▸ **Stated task**
Reproduce each of the items below word for word, omitting the pictures.

start Records

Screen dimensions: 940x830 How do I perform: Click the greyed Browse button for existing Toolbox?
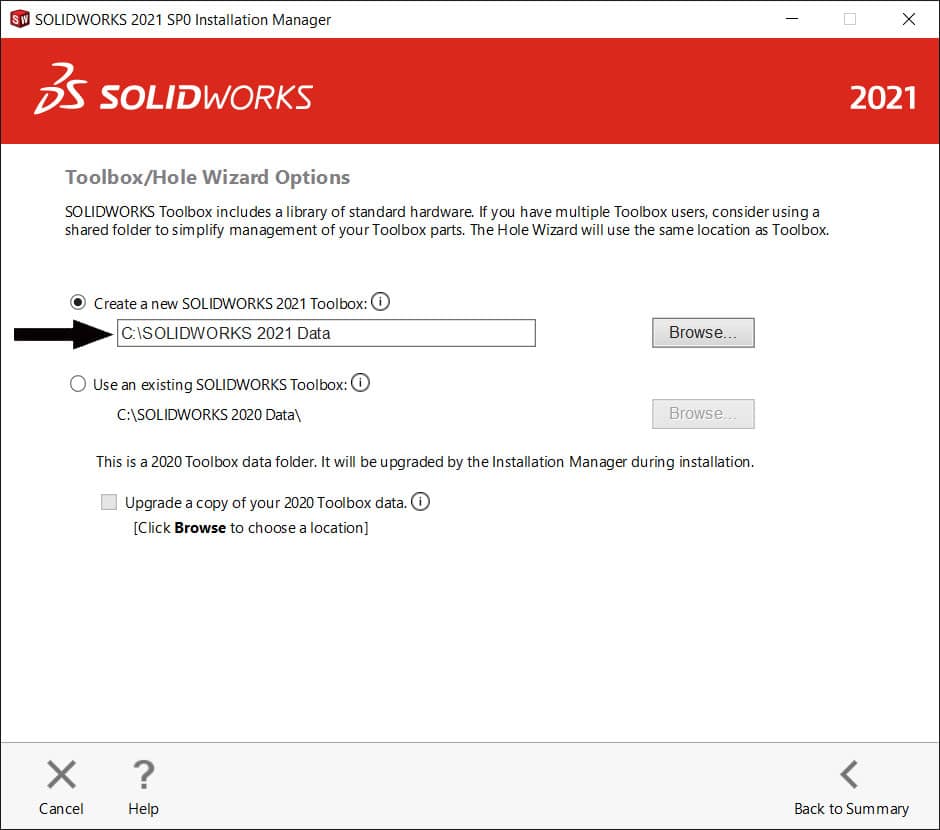tap(703, 414)
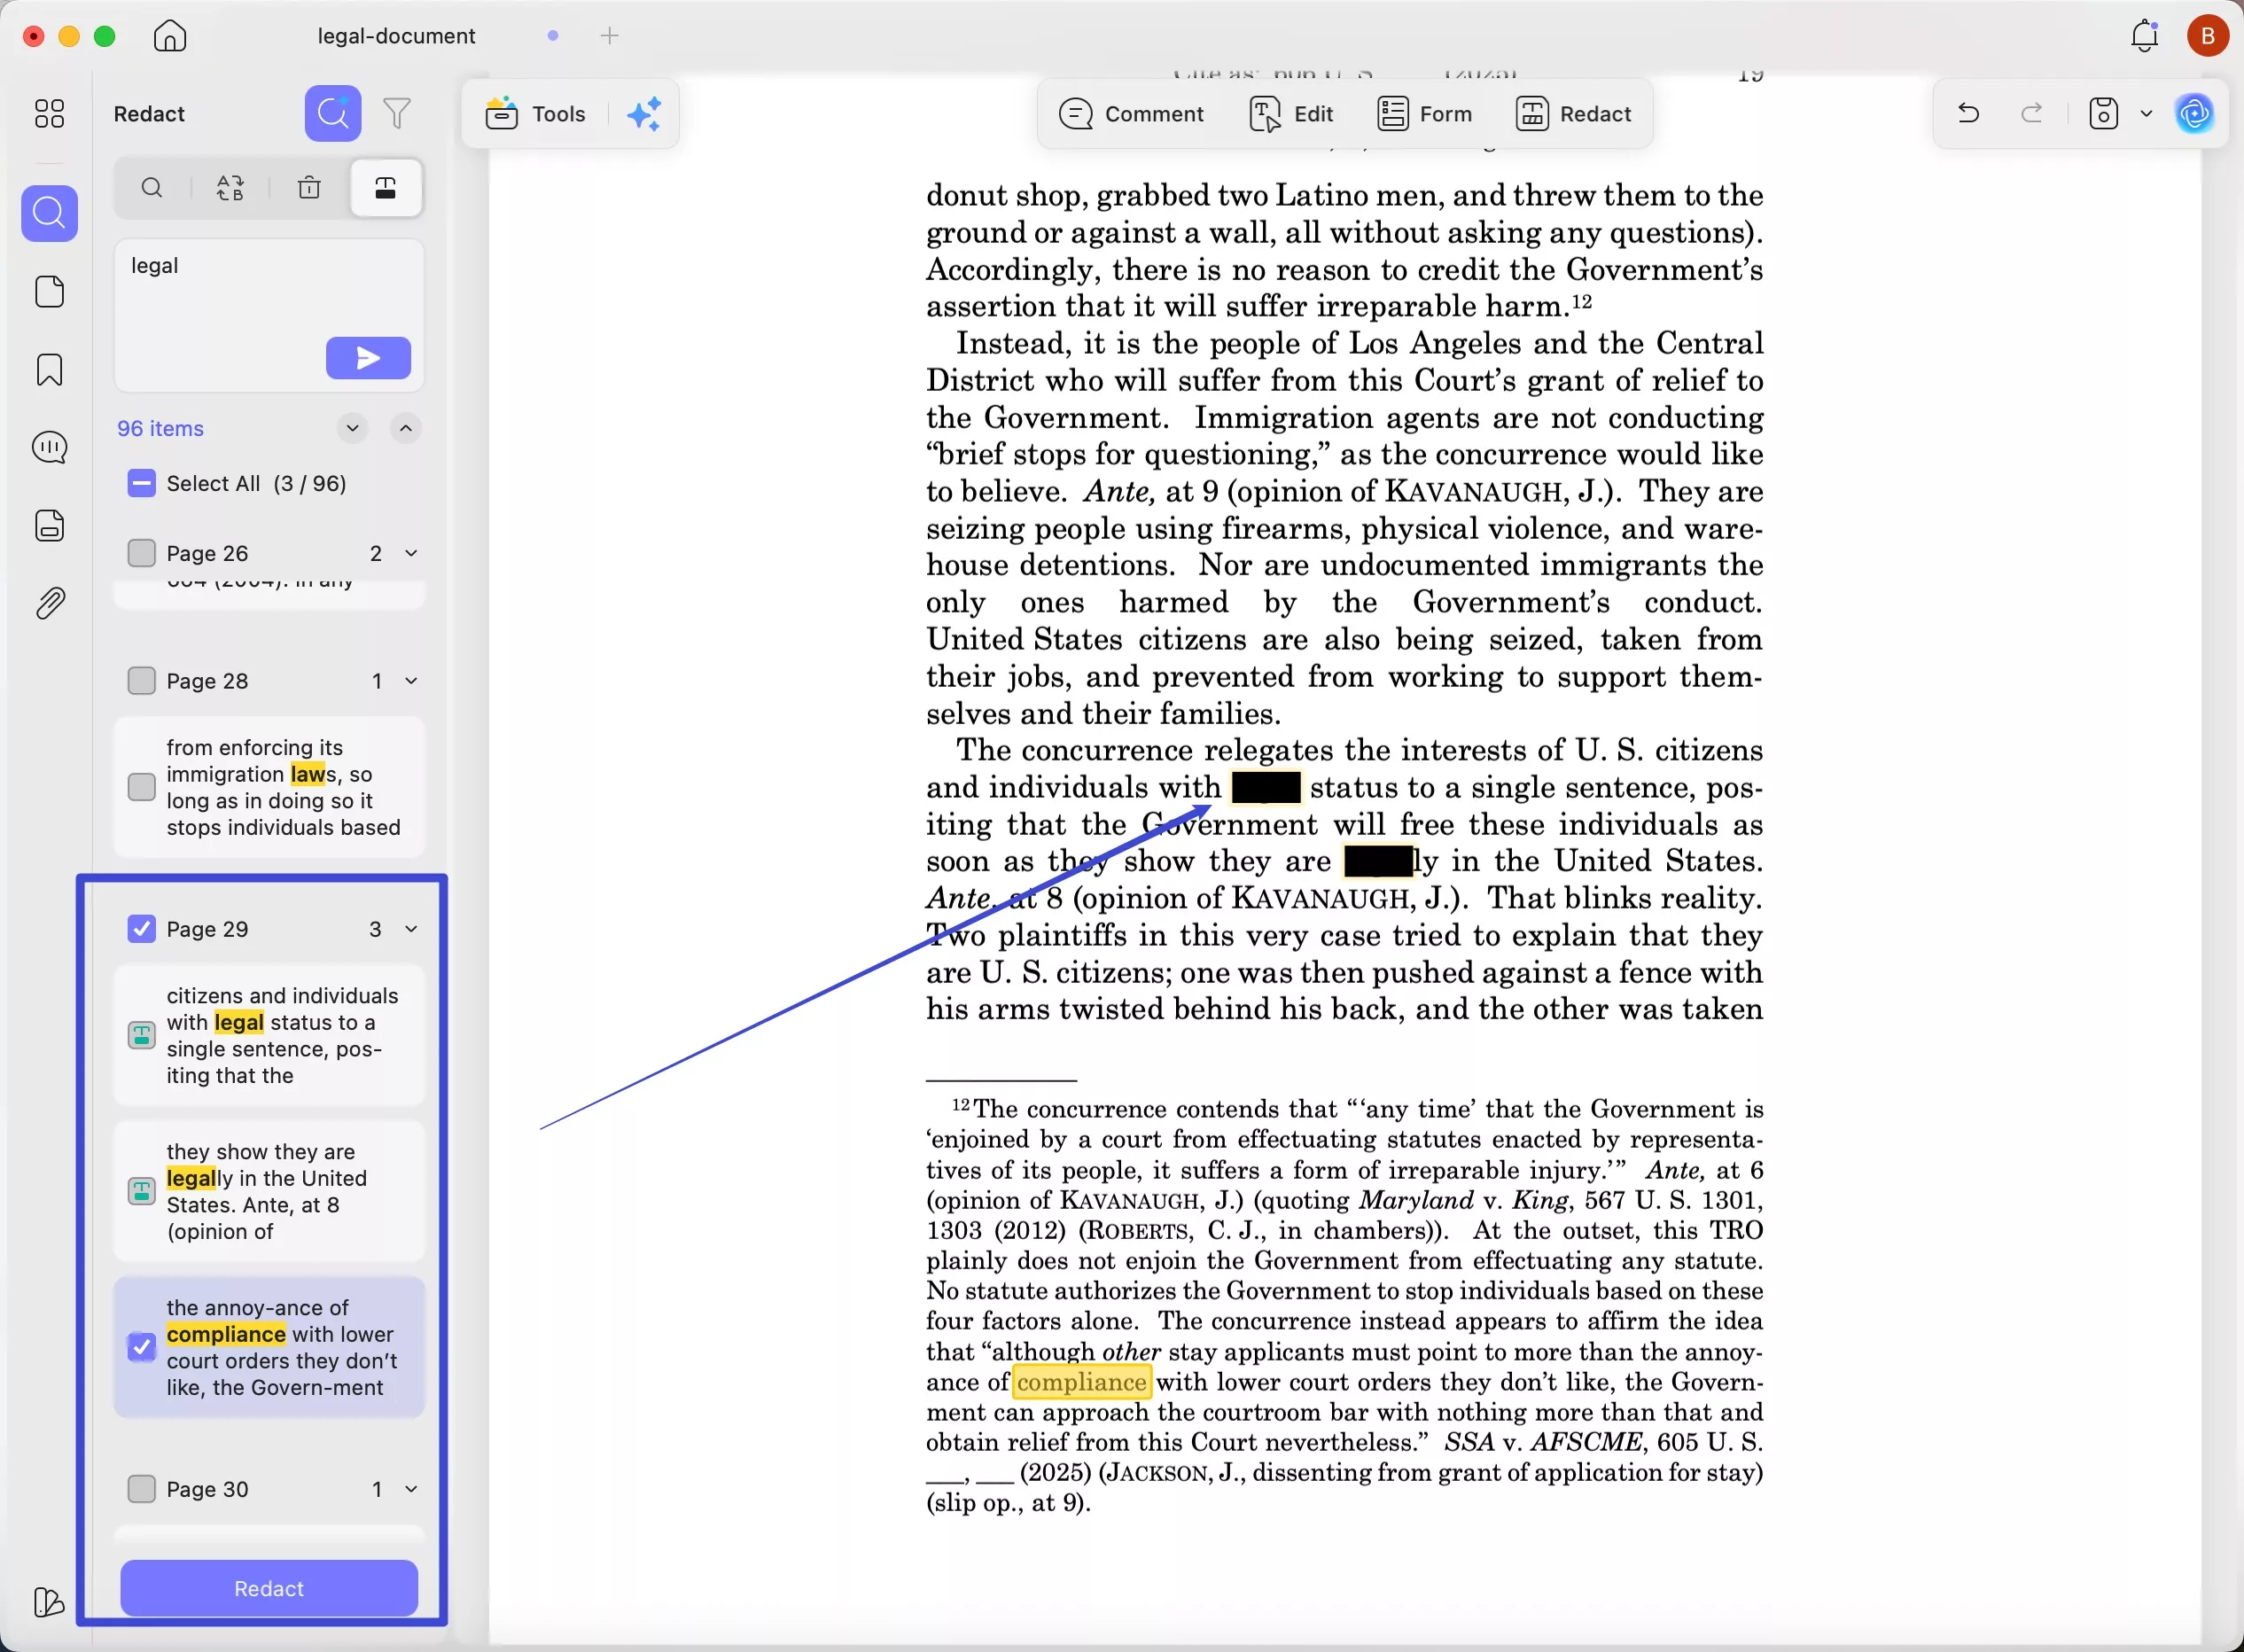
Task: Click the AI sparkle icon beside Tools
Action: (644, 114)
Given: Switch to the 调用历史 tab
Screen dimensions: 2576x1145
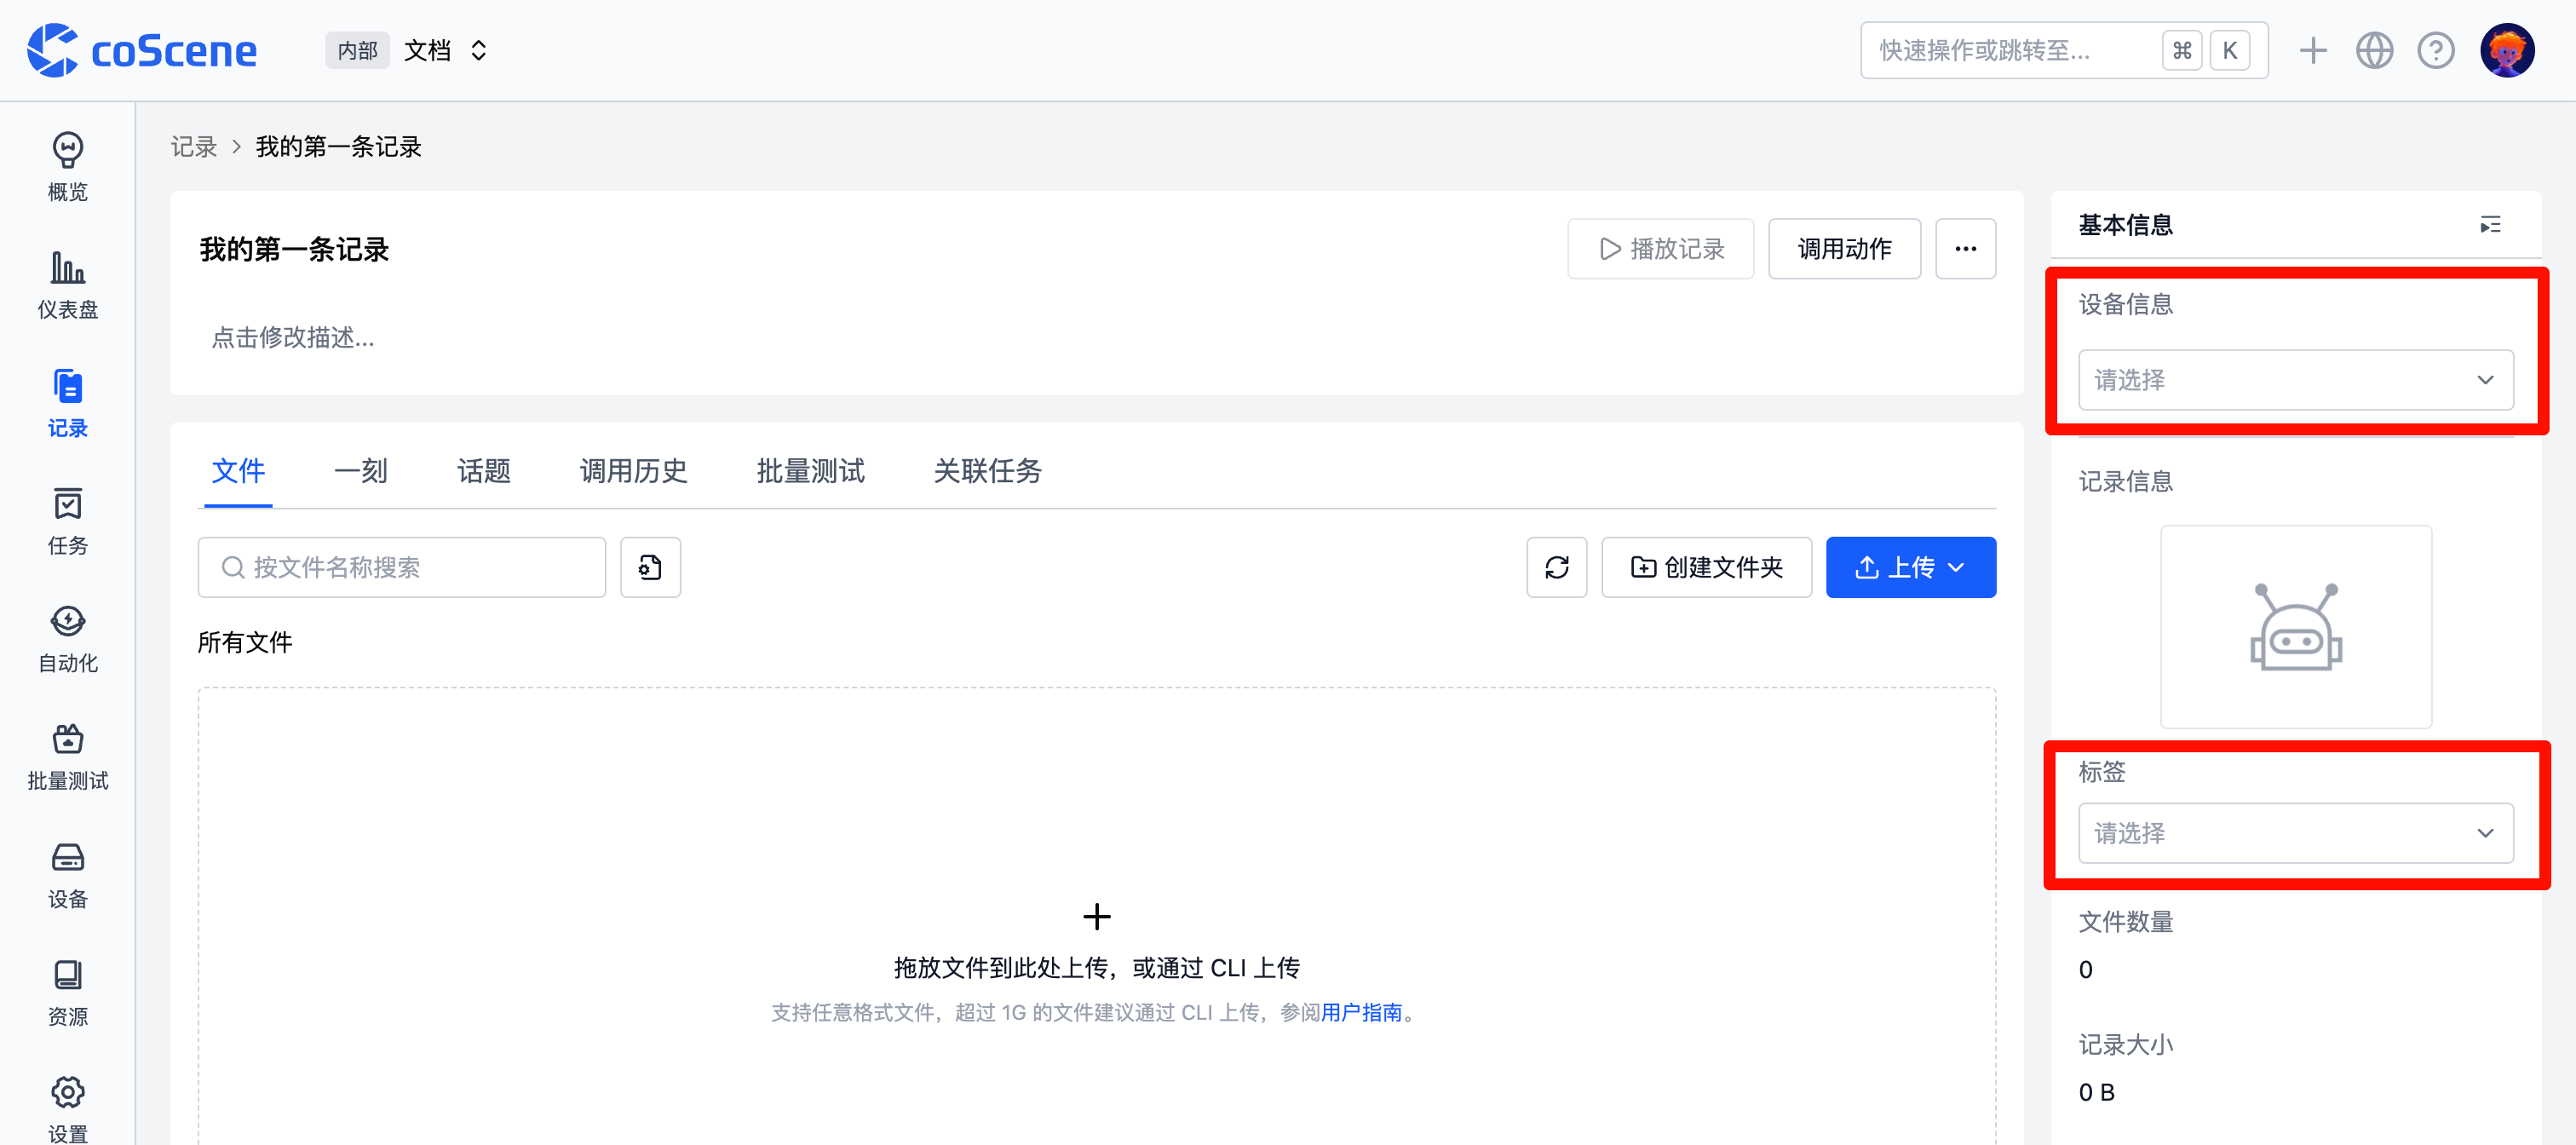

end Records

▸ **Exercise answer**
Screen dimensions: 940x830 How do I perform: Click the greyed Browse button for existing Toolbox?
tap(703, 414)
Task: Click the AI sparkle icon beside Tools
Action: (644, 114)
Given: Switch to the 调用历史 tab
Screen dimensions: 2576x1145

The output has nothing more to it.